Recently, various approaches to improve analytical SEC have focused on reducing the analysis time. This can be achieved by staggered injection protocols or increased linear flow rates. The mobile phase composition itself leaves less room for method improvement, compared to other chromatographic modes. As soon as a certain ionic strength (inhibiting electrostatic interactions without causing hydrophobic interactions) and the pH of the mobile phase (ensuring structural integrity of proteins and the stationary phase) are set, one might think that the analysis solely depends on the particle size, packing quality and column length. However, the mobile phase composition is not at the end of its rope, in case the mentioned parameters have been set. For example, arginine and other amino acids can be added to the mobile phase to affect the aggregate recovery in SEC.

Dataset excerpt –

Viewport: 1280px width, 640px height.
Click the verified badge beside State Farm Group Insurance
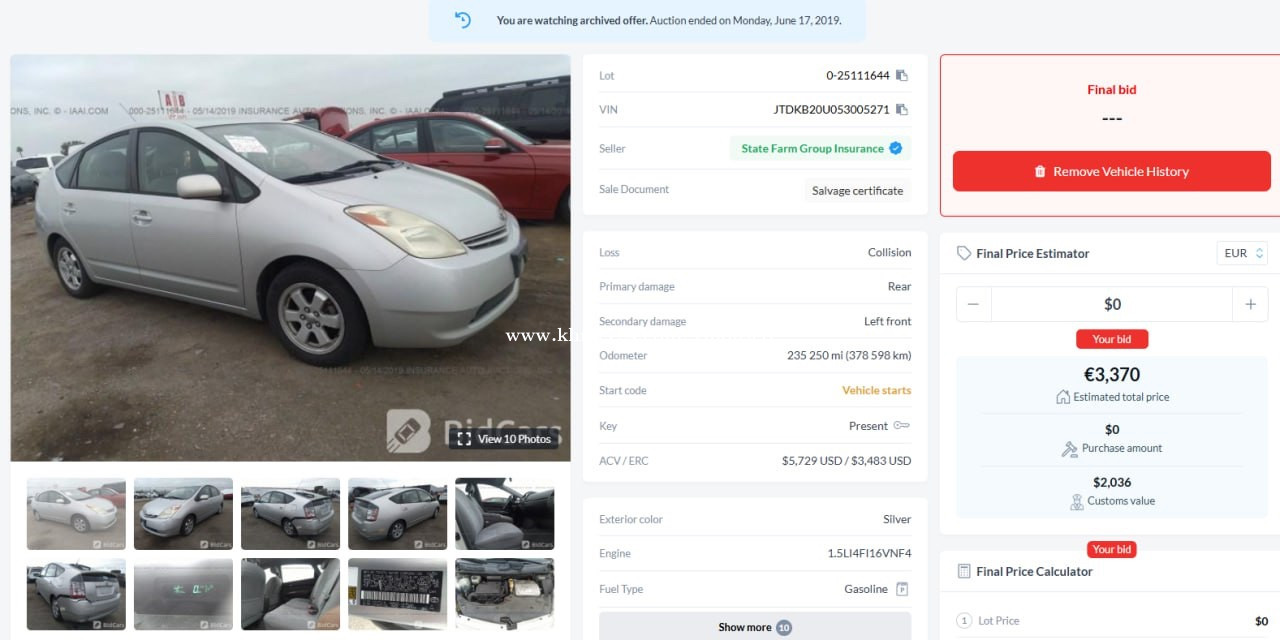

Work task A – In the passage on size-exclusion chromatography, what can be added to the mobile phase to affect aggregate recovery?
Work task B – Continue the passage on size-exclusion chromatography, starting after its final sentence.

Task result A – Arginine and other amino acids.

Task result B –
A mAb was aggregated by incubation at 75 °C for 5 min. Subsequently, the sample was analyzed via TSKgel UltraSW Aggregate 7.8 mm ID x 30 cm L with different mobile phases, all of them using virgin columns. 0.2 M lysine, arginine, proline, glutamine or sodium sulfate were added to 0.1 M sodium phosphate buffer, pH 6.7, respectively. A flow rate of 1 mL/min was applied, and 20 µl (100 µg) of the aggregated mAb samples were injected onto equilibrated columns. Figure 1 illustrates the results on aggregate recovery. Glutamine and proline show a similar behavior: the aggregates are hardly recovered for the first two injections, while the aggregate peak suddenly appears for injection #3 and #4. The rise is not as sudden for sodium sulfate, but the aggregate peak will only achieve its full size for injection #10. In opposition to these results, lysine shows an even improved aggregate recovery compared to arginine. The inter-injection variability is low, depicting the complete aggregate content for all of the injections.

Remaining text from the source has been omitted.